The global economy likewise has not surpassed rates of growth recorded prior to 1997. World trade did grow between 2002 and 2003, but almost 70 percent of that growth was an accounting adjustment for the decline of the US dollar. Real trade grew at 4.5 percent, below the rate of increase recorded in the 1990s, while manufacturing grew only 2.5 percent. None of this growth has exceeded pre-existing capacity in transport or production.

China? China is not so much an economic miracle as it is the force fed goose, about to explode from an enlarged liver.

4. Hubbert the king based his analysis on a single, critical assumption– that all oil production would follow the pattern of a single oil field. The critical assumption has been taken over, uncritically, by the little Hubbertist knaves. But the history of production has not followed this single field pattern. Indeed, even the US, with its steadily declining production has not shown the same steady decline in proven reserves and proved recoverable amounts. Between 1977 and 2002 US cumulative production increased 68.2 billion barrels, 56 percent, to 189.6 billion barrels. Proven reserves, which measured 33.6 billion barrels in 1977 declined only 25 percent to 24.0 billion barrels in 2002. Proven ultimate recovery increased in this period from 155.0 billion barrels to 213.6 billion.
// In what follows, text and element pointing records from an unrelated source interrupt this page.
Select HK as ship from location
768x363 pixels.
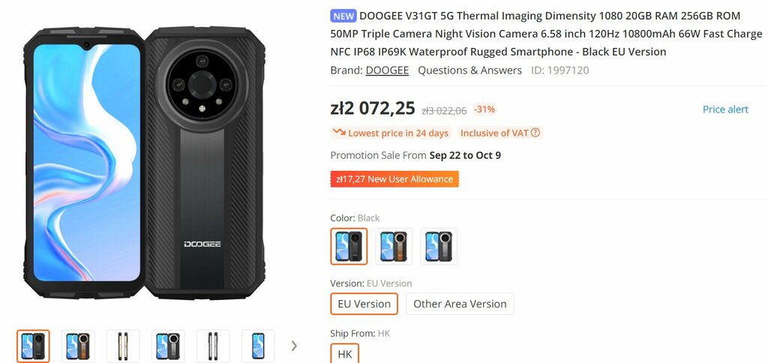345,354
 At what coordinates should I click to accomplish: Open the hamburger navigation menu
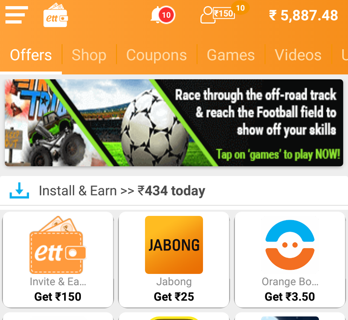pos(17,15)
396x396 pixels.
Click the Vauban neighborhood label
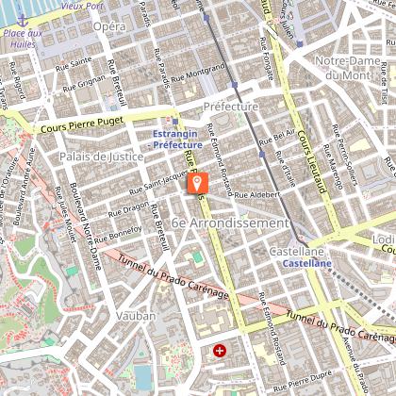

Proven reserves actually increased between 1998 and 2002. The disparity between cumulative production and remaining reserves is itself a product of replacement at the drill-bit– where production has led to more accurate estimates of remaining reserves. This is the pattern that is being repeated right now in Russia, Colombia, Mexico, Nigeria, Sao Tome.

5. However great the utility of oil, its necessity to production and circulation, oil is not the universal solvent, nor the ultimate source of value, neither the aqua regia nor aqua vitae, of capital. Labor time, more precisely, the expropriation of labor time is all that and more, the royal river transporting all the bourgeoisie’s goods to market. The bourgeoisie’s rate of success in realizing that expropriation becomes manifest in the mass and rate of profit; in the dedication of profit to reproducing the expropriation of labor-time through the application of greater technical inputs– into expanding production.

1997 stands as the critical year in that process of reproduction, that success and failure in the reproduction of capital, as 1997 saw the collapse of the newly-emerging economies of Asia, a collapse triggered by overproduction; a collapse pre-figured in the overproduction of the semi-conductor industry; overproduction made manifest in the destruction of the former Soviet Union; overproduction reproduced in the collapse of oil prices a year later.

All that has occurred since 1997 has been the manifestation of this overproduction, this failure of reproduction. Today the future is upon us and it looks just like Afghanistan, Iraq, Jenin. It is a future of where the reproduction of capital consists of the destruction of the prospects for any future at all.